Your assignment: Reproduce only the lines of the material below that start at the line containing "网站律师 (888, 2124)" and stop at the line containing "评论 (608, 1780)". Keep both end lines.

══════════

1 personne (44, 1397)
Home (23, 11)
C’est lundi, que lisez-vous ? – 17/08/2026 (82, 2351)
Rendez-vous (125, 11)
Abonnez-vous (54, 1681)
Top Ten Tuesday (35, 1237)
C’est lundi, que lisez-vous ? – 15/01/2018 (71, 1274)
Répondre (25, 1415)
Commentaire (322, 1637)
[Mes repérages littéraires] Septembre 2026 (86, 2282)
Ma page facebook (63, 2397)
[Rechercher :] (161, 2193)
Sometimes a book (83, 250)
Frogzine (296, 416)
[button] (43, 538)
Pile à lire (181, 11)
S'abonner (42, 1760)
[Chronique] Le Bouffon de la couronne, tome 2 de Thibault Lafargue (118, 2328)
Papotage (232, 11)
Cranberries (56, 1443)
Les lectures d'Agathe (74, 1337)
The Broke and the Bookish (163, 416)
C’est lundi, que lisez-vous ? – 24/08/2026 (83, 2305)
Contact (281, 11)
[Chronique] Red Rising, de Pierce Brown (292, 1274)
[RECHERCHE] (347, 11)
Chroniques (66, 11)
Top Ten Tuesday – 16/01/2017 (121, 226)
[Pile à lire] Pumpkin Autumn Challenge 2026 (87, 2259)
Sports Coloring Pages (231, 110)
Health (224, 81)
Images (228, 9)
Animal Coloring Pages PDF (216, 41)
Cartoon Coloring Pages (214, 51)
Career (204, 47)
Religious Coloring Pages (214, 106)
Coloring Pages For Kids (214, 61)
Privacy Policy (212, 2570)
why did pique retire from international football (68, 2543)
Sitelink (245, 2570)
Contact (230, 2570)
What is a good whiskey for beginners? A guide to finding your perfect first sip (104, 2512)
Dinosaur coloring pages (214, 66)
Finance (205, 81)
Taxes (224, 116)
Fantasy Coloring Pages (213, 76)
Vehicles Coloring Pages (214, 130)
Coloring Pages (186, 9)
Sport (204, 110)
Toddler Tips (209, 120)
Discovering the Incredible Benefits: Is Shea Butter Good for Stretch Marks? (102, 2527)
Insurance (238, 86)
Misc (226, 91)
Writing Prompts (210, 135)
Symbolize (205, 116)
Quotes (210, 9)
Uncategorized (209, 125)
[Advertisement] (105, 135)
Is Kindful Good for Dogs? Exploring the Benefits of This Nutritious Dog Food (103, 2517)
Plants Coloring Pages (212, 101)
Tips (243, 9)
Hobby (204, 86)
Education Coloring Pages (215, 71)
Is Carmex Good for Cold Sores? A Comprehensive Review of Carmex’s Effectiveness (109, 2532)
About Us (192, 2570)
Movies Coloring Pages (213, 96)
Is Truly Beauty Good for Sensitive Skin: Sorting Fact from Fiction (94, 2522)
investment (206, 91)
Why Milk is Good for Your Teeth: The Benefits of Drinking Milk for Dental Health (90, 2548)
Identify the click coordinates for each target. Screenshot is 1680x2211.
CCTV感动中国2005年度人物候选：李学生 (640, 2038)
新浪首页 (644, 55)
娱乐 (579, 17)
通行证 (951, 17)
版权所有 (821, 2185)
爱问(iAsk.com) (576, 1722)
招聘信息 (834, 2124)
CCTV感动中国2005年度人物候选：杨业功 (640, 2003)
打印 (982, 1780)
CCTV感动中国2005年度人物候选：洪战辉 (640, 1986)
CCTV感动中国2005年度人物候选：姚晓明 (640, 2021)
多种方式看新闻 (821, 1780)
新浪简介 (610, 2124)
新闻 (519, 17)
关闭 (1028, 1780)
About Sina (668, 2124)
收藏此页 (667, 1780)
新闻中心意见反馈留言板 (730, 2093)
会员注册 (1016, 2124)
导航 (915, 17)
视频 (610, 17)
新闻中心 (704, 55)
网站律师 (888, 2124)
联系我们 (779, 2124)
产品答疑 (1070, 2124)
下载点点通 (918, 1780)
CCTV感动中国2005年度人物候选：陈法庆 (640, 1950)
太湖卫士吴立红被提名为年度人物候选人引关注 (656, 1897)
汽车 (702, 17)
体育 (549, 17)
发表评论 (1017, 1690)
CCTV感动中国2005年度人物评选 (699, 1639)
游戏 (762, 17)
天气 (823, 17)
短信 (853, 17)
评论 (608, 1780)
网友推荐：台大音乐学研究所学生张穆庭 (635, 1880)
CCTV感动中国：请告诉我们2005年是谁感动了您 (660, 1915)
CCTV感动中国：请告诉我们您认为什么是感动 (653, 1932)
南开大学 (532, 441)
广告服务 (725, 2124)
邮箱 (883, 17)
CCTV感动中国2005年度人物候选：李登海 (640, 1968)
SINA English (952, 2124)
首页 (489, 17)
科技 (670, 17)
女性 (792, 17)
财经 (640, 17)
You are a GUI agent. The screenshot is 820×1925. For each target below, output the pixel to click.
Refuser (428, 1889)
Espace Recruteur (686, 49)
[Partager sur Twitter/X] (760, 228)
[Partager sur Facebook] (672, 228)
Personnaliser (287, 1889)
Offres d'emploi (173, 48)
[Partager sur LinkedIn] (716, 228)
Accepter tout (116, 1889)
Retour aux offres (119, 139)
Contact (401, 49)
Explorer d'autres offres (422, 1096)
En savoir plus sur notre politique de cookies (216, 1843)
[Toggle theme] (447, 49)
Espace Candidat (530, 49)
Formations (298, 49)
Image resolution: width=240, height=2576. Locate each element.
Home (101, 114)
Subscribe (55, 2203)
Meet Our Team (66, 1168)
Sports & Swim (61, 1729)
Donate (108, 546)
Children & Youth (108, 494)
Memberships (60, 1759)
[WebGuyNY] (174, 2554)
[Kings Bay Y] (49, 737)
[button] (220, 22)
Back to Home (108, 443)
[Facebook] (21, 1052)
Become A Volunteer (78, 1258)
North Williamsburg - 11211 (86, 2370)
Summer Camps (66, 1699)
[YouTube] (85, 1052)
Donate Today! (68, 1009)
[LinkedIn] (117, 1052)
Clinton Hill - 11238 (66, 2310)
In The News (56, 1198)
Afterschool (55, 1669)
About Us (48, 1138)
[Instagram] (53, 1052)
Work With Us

══════════

Result of this task:
网站律师 (888, 2124)
联系我们 (779, 2124)
产品答疑 (1070, 2124)
下载点点通 (918, 1780)
CCTV感动中国2005年度人物候选：陈法庆 (640, 1950)
太湖卫士吴立红被提名为年度人物候选人引关注 (656, 1897)
汽车 (702, 17)
体育 (549, 17)
发表评论 (1017, 1690)
CCTV感动中国2005年度人物评选 (699, 1639)
游戏 (762, 17)
天气 (823, 17)
短信 (853, 17)
评论 (608, 1780)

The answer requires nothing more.